- Unconfirmed reports from anonymous “insider” sources claim that Ubiquiti’s data breach was a catastrophe.
- Hackers stole source code, accessed all databases, and could have compromised any IoT and any customer of the firm.
- The hackers demanded a payment of 50 BTC to remain silent about the incident when they were eventually discovered.
A whistleblower working in Ubiquiti has decided to disclosed juicy details to Brian Krebs, explaining that the data breach incident that made headlines in January is actually a lot worse than what we were made to believe. Back then, the company informed the public of unauthorized access to a third-party provider’s systems, which unfortunately held information belonging to Ubiquiti clients and their accounts. The firm advised everyone to reset their passwords and enable 2FA, and that was about it.
Now, the anonymous source reports that the incident was a lot more catastrophic, involving a massive data breach and risking malicious access to a large number of customer devices in corporations and homes around the globe. According to the whistleblower, the hackers obtained full read/write access to Ubiquiti’s AWS databases, using the admin credentials of an IT employee of the firm who had them stored in LastPass. Thus, there was no third-party that suffered the breach, but Ubiquiti themselves and Amazon were in no way responsible for it.

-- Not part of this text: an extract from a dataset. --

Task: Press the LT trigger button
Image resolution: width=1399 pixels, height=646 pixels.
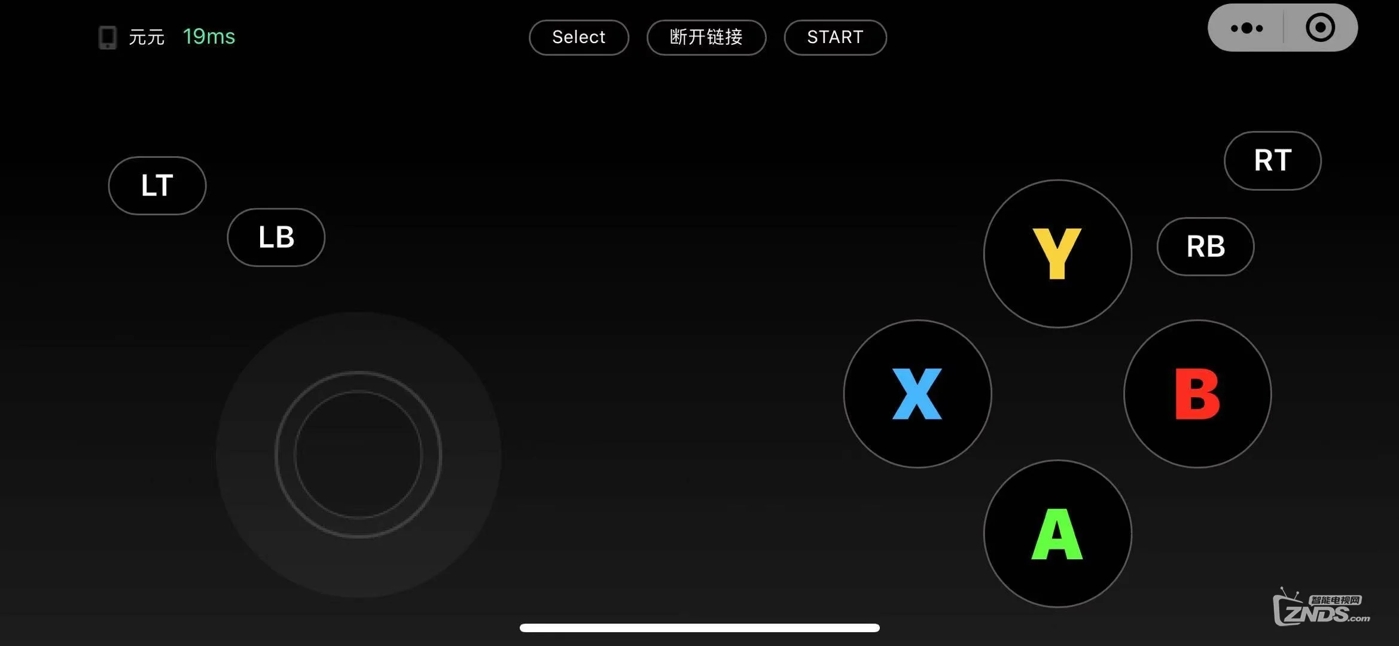Action: click(x=156, y=185)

Having full remote access, full source code control, and having performed singing keys exfiltration, the actors gained root privileges to all AWS accounts, S3 data buckets, all app logs, all user credentials, and everything needed to forge single-sign-on (SSO) cookies. Eventually, the intruders could have compromised any of Ubiquiti’s 85 million devices in over 200 countries.
The compromise was discovered in December 2020, when someone in Ubiquiti’s security team noticed several Linux virtual machines that shouldn’t be there, leading to the eventual discovery of a backdoor. When the hackers had their cover blown, they asked 50 BTC to keep the incident between them and the firm – otherwise, they threatened to leak stuff they had previously exfiltrated, like source code.
Ubiquiti reportedly chose not to pay the hackers, so they had to force credential resets and just bite the bullet. Of course, if the above is true, the networking firm has hidden many crucial details, delayed the disclosure of the incident, didn’t inform the clients of the dire risks they were running, and demonstrated an ignominious dearth in its security practices.
We have no way to tell if any of the above is true or accurate, so we are reproducing the reports with reservation. We’ve reached out to Ubiquiti to hear their side, and we will update this post as soon as they share a statement.